For one, there had been a mass shooting at a Florida high school, and our president's first statement on the tragedy suggested that the school's students were somehow partly responsible for not identifying the alleged shooter beforehand.
When it comes to metabolizing unexpected shifts in reality, rap music is more successful than most pop styles, but not today, and not here. Sir E.U was filibustering in the subbasement of his own brain.
I wanted to catch him in his final stretch, so I walked into the show a few ticks before the 24-hour mark - roughly 80 minutes before the performance was scheduled to end at 3.33pm.
Inside, half-a-dozen witnesses were scattered across the room while the marathon-man stood on a plywood stage, his voice funneled through a lousy PA system, his words distorted beyond comprehension.
Every other day of the year, E.U is a cosmological thinker who concerns himself with the nature of the streets and the stars, but after a sleepless day-and-night-and-day of continuous rhyming, he was pure vocal locomotion.
His body is his instrument, and he had taken his instrument to its physical limits. One witness told me that he'd seen the rapper carry his wireless microphone into the bathroom, but hadn't seen him eat a meal.
With 45 minutes to go, a girl tossed him a Ziploc bag with some orange slices.
With 30 minutes to go, the laptop playing his backing beats went wonky, causing E.U to shout to nobody and everybody, "Anakin!
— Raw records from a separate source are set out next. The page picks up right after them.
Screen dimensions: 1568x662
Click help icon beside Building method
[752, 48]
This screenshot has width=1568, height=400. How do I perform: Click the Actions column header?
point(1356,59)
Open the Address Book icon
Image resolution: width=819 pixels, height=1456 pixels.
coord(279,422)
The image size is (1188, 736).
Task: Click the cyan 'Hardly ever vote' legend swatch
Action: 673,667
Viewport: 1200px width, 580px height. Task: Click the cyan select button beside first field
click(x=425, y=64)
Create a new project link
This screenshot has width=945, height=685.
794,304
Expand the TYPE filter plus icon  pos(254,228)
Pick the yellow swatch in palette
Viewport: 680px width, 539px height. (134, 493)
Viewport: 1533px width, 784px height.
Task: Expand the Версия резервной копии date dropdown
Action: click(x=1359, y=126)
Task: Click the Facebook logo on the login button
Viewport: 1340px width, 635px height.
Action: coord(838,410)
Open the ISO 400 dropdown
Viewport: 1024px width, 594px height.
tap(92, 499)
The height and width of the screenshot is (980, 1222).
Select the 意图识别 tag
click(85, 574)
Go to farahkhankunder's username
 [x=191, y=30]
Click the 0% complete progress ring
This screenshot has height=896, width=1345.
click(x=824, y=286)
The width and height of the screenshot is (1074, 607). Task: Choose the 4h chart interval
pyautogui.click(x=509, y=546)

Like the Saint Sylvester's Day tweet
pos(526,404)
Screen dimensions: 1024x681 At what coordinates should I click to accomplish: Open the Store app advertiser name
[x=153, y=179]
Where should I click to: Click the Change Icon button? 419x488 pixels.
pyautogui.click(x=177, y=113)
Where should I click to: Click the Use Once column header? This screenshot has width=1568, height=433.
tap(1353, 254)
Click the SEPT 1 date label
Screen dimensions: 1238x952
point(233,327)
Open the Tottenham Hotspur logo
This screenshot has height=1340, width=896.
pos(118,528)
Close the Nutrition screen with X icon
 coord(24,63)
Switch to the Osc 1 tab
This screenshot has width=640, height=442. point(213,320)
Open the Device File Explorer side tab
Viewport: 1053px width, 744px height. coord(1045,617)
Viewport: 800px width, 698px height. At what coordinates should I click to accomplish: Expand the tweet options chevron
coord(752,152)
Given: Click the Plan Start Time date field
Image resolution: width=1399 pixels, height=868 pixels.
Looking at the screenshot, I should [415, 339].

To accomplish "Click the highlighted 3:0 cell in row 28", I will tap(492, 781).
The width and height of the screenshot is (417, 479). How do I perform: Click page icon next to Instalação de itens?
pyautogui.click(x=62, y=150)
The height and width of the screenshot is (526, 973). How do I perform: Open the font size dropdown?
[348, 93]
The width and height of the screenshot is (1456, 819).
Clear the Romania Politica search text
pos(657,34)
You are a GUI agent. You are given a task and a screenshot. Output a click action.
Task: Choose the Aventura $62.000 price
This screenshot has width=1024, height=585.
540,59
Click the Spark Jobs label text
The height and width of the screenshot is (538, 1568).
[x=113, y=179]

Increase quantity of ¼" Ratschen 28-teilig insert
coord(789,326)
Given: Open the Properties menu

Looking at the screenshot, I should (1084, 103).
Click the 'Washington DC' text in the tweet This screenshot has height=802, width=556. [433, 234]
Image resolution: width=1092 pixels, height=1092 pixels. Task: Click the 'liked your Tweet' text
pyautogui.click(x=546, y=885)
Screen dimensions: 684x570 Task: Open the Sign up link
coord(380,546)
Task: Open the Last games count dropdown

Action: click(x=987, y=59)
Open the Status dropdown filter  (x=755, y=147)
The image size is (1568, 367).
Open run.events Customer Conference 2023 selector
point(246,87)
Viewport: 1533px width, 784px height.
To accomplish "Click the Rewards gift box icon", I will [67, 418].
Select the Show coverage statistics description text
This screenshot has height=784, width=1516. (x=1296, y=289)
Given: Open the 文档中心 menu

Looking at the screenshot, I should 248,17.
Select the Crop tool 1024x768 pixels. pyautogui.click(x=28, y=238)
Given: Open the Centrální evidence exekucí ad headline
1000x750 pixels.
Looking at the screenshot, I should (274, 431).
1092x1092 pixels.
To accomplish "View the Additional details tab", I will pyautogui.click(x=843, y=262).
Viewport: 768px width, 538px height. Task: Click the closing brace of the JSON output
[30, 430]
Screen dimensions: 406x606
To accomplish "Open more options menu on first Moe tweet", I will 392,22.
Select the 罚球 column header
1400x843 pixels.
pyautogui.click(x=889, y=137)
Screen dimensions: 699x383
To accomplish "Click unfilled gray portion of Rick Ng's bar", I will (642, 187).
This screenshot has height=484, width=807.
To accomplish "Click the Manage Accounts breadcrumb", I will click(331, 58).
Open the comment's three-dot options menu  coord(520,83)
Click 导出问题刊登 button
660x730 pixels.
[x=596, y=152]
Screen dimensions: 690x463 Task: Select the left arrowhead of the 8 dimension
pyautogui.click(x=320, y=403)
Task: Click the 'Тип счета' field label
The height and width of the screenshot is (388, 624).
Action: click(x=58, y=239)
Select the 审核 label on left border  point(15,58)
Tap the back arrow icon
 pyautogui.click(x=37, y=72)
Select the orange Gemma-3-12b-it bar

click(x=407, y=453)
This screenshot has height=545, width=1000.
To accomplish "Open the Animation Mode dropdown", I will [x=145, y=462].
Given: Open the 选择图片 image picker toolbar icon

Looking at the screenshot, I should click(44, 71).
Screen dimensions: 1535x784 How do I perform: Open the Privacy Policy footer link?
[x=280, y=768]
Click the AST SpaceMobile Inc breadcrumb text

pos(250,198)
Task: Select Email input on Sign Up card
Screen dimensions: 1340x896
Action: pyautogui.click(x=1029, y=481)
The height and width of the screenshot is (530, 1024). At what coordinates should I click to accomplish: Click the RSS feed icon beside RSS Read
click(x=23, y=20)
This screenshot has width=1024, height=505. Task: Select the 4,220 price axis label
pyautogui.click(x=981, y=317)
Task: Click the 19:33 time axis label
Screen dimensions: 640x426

You were supposed to be the chosen one!"
With 15 minutes to go, he hopped off the stage clutching that wireless mic, then limped out the front door, his faithful following him into the strange sunlight.
With 10 minutes to go, he U-turned back inside, bolting the door behind him and rhyming to an empty room. Ever been to a show where the headliner locks the audience out on the sidewalk?
He invited the crowd back inside before finally crossing the big finish line, but at that point, it wasn't any easier make out what he was saying.
In that 25th hour, I'm pretty sure I heard certain words - "god," "money," "demons," "warships" - but I'm entirely confident that I was hearing an unknowable prayer, the kind that makes the forward-march of time go greasy and slack, the kind that lifts us out of the real world and plunges us into a place we've never been, together.
"Y'all know what I'm saying?" E.U asked near the end, and even if you didn't, you absolutely did.